O primeiro livro lançado pela ruandesa Scholastique Mukasonga, que conversa sobre sua obra neste sábado, às 15h, no Auditório Barbosa Lessa do Centro CEEE Erico Verissimo, na programação da Feira do Livro, é direto e eloquente como seu título: Baratas, apelido que a etnia majoritária hutu usou por anos contra os minoritários tútsis, ferramenta de desumanização que levou ao genocídio no país africano. Mais do que uma estreia bombástica, Baratas (lançado originalmente em 2004 e editado este ano no Brasil pela Nós) moldou o trabalho da autora por não ser uma ficção, e sim, uma missão que ela própria se atribuiu:
– Baratas é um livro 100% autobiográfico, é algo que eu senti que deveria escrever. Não tinha nenhum projeto, exatamente, mas sabia que precisava colocar ali o que aconteceu em 1994. Depois do genocídio, tive notícias da morte de muita gente de minha família. Então, eu tinha essas mortes mas não tinha seus corpos. E o romance foi uma maneira de recriar como memória os corpos dos mortos. O livro é, de algum modo, um túmulo de papel em memória de todos esses mortos que não pude sepultar – diz ela.

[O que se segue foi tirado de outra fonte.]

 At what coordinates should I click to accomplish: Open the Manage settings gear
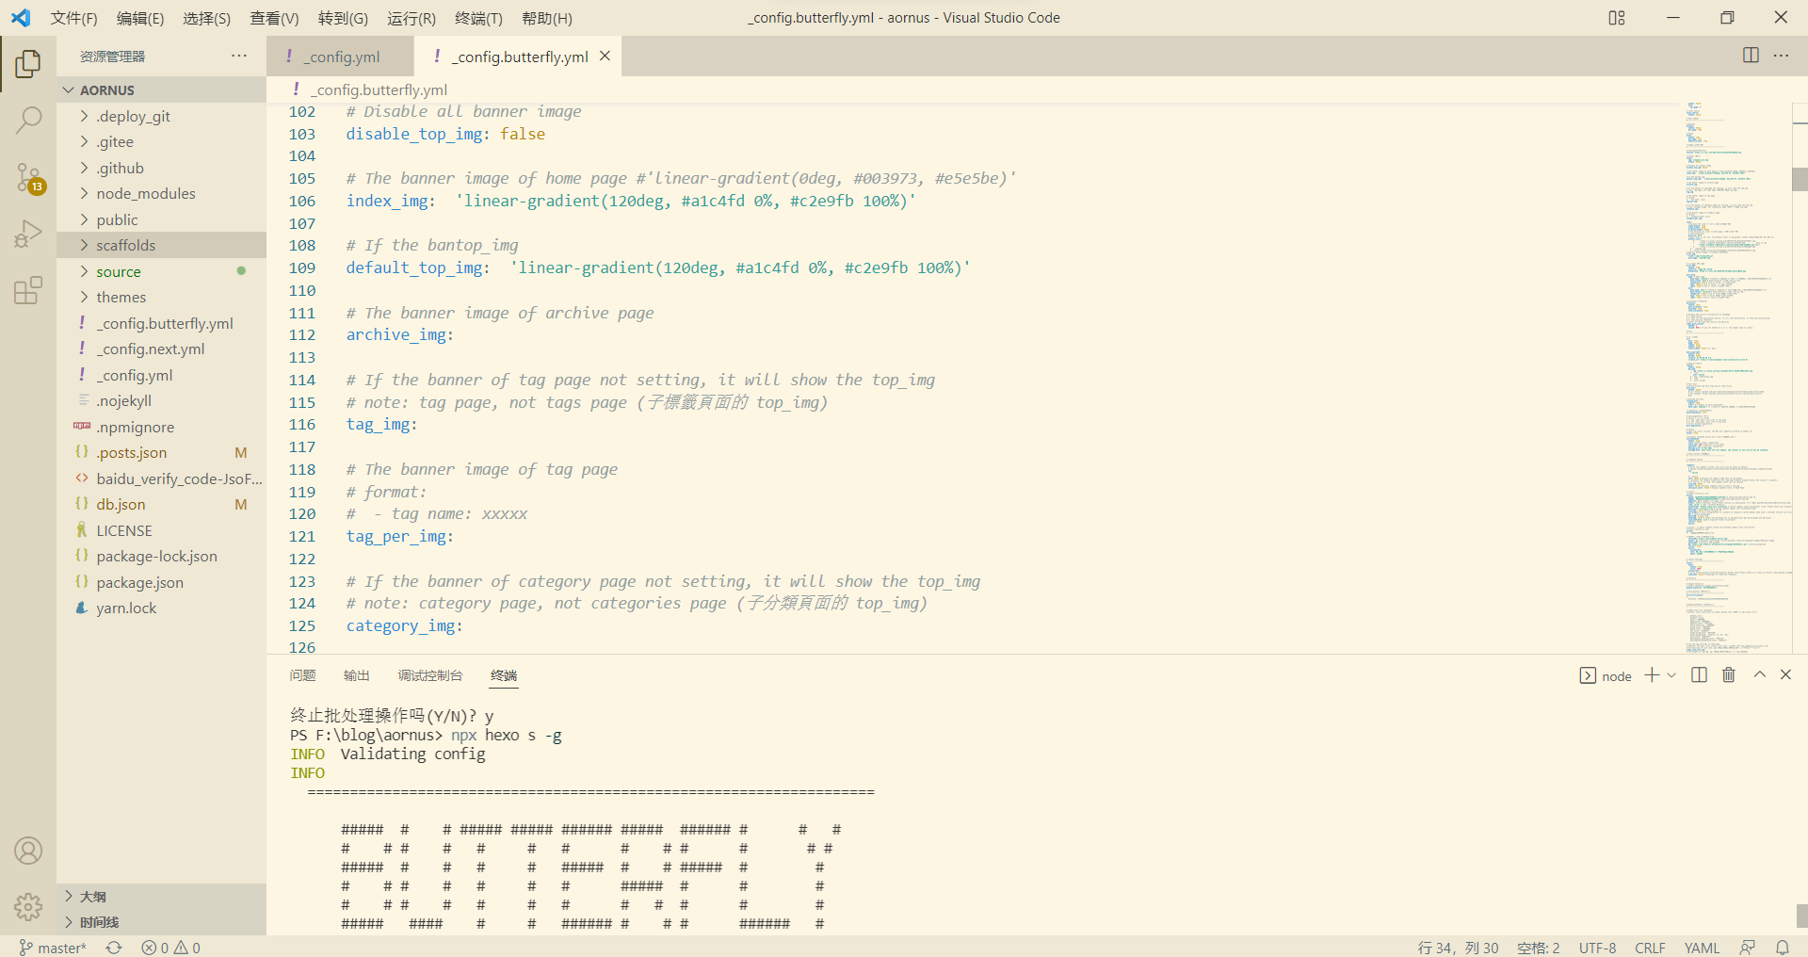pos(28,906)
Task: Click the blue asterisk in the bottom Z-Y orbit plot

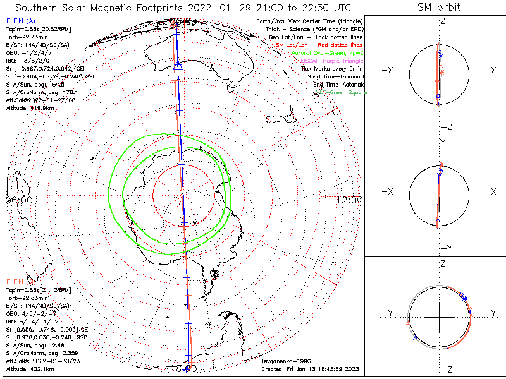Action: click(464, 298)
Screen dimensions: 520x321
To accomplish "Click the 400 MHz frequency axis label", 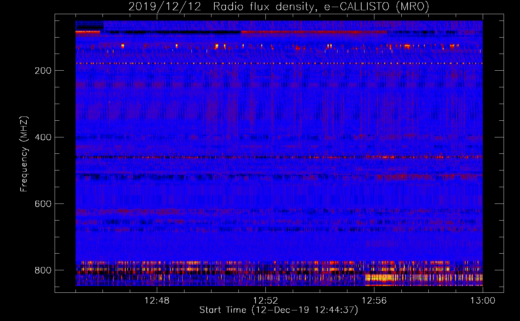I will 43,137.
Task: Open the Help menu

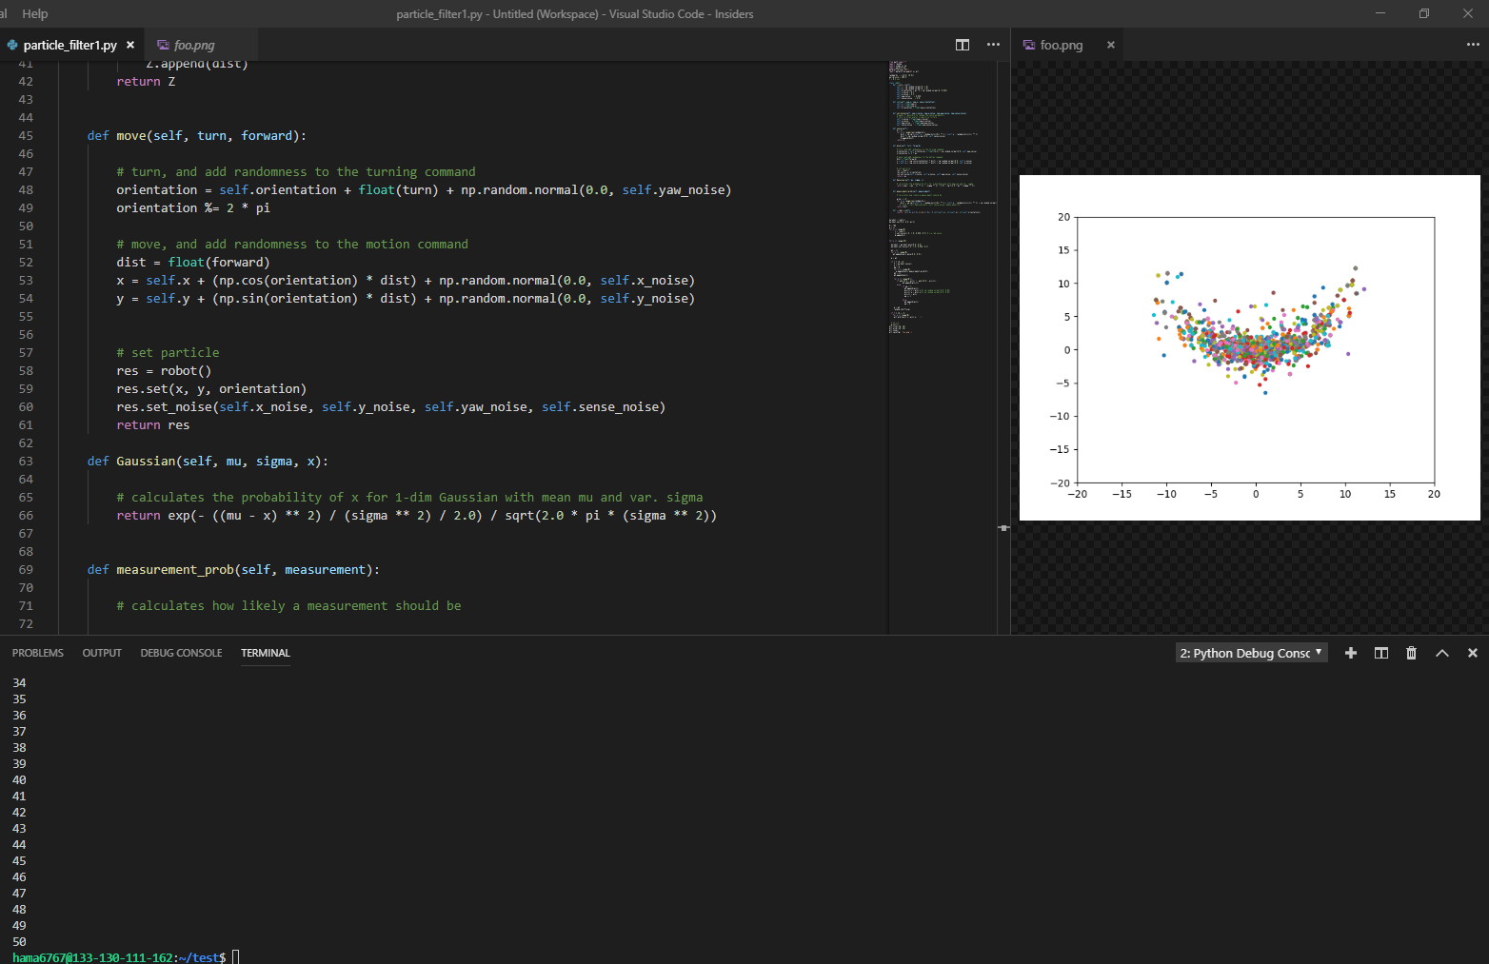Action: [x=35, y=13]
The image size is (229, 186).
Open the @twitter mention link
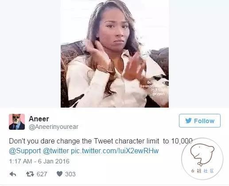click(56, 151)
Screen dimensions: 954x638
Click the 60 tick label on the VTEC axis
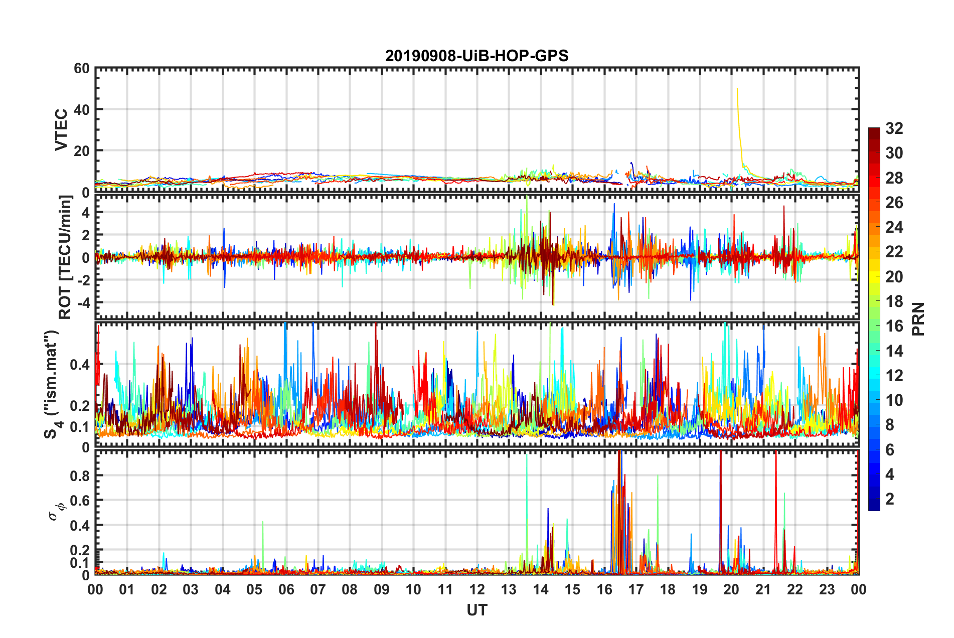tap(82, 69)
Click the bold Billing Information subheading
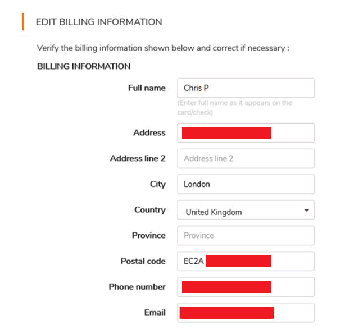 (84, 66)
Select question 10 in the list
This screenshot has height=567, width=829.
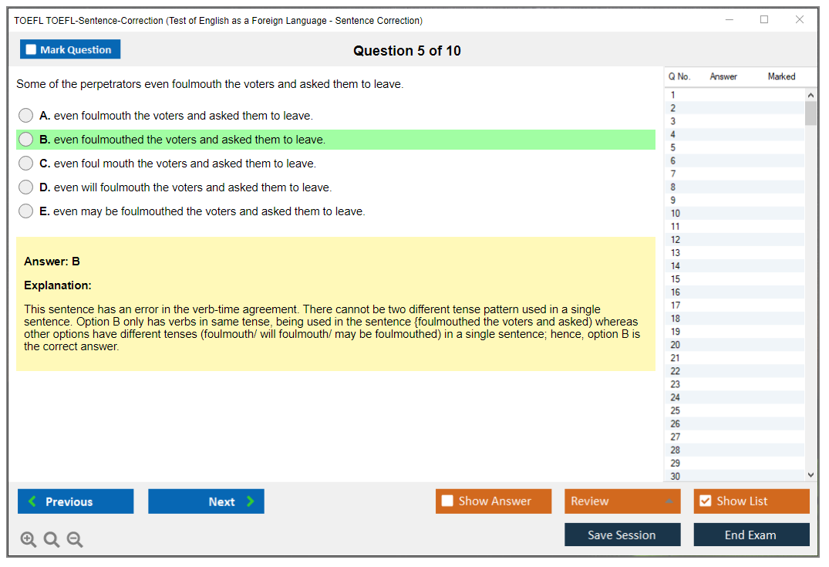(x=676, y=214)
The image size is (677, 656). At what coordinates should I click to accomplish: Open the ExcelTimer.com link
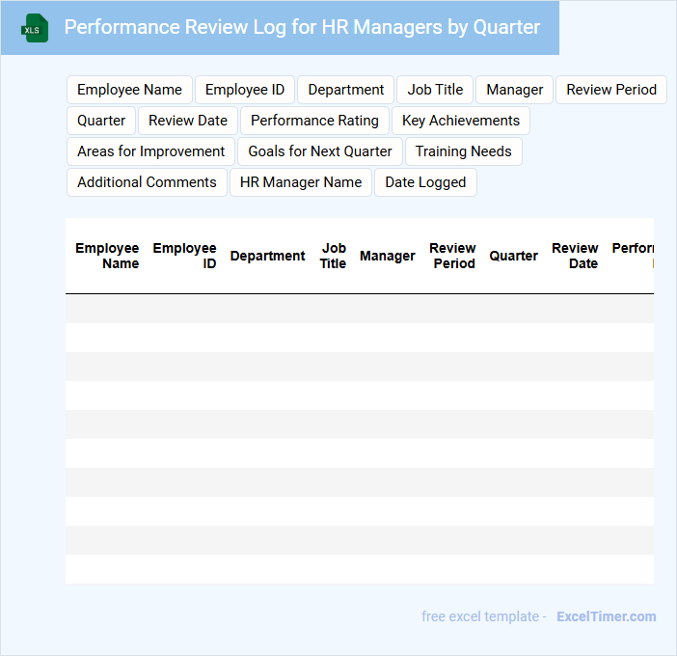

Scholastique narra no livro não só o massacre, visto a alguma distância e com o pudor de não transformar em entretenimento um dos maiores horrores do século 20, mas seus antecedentes. Do papel decisivo que teve na tragédia o colonialismo europeu (a separação entre as etnias tútsi e hutu em cadastros foi uma iniciativa do então governo colonial belga, que privilegiava a minoria tútsi) às iniciativas em escalada tomadas pelo regime hutu a partir dos anos 1960 para restringir direitos dos tútsis. A saber, migração forçada, reunião em guetos, perdas de direitos civis, ofensas desumanizantes até a erupção final de violência que, em 1994, deixou 800 mil mortos em cem dias – 37 deles pertencentes à família de Scholastique.
– Meus livros não lidam com o luto. Essa é uma palavra inapropriada para o caso de Ruanda. O luto é uma coisa natural. O que houve lá foi muito específico e particular, um massacre em que a vida dessas pessoas foi arrancada à força. O que me faz continuar em pé e lutando por meio de minha escrita não é simplesmente fazer um luto, é garantir que essas pessoas sejam lembradas e, a partir dessa memória, seguir em frente. O que eu faço é celebrar e relembrar a vida de todas aquelas pessoas.
Scholastique e seu irmão sobreviveram por terem sido enviados quase duas décadas antes para a França – numa iniciativa de sua mãe. Depois de Baratas, mais calcado na memória, Scholastique lançou outros dois livros sobre o genocídio em que a ficção fala mais alto: A Mulher dos Pés Descalços (2008), sobre sua mãe, e Nossa Senhora do Nilo (2012), novela sobre um grupo de alunas de um liceu de alta classe – inspirado na escola-modelo Notre-Dame de Citeaux, em que ela própria estudou (este está para virar filme dirigido pelo afegão Atiq Rahimi). Em sua fala de hoje, com mediação da jornalista Cláudia Laitano, ela também deve abordar o lento mas efetivo processo de recuperação de Ruanda nos últimos 20 anos. Um processo que passa, como ela mesma lembra, não pela negação, mas pelo reconhecimento.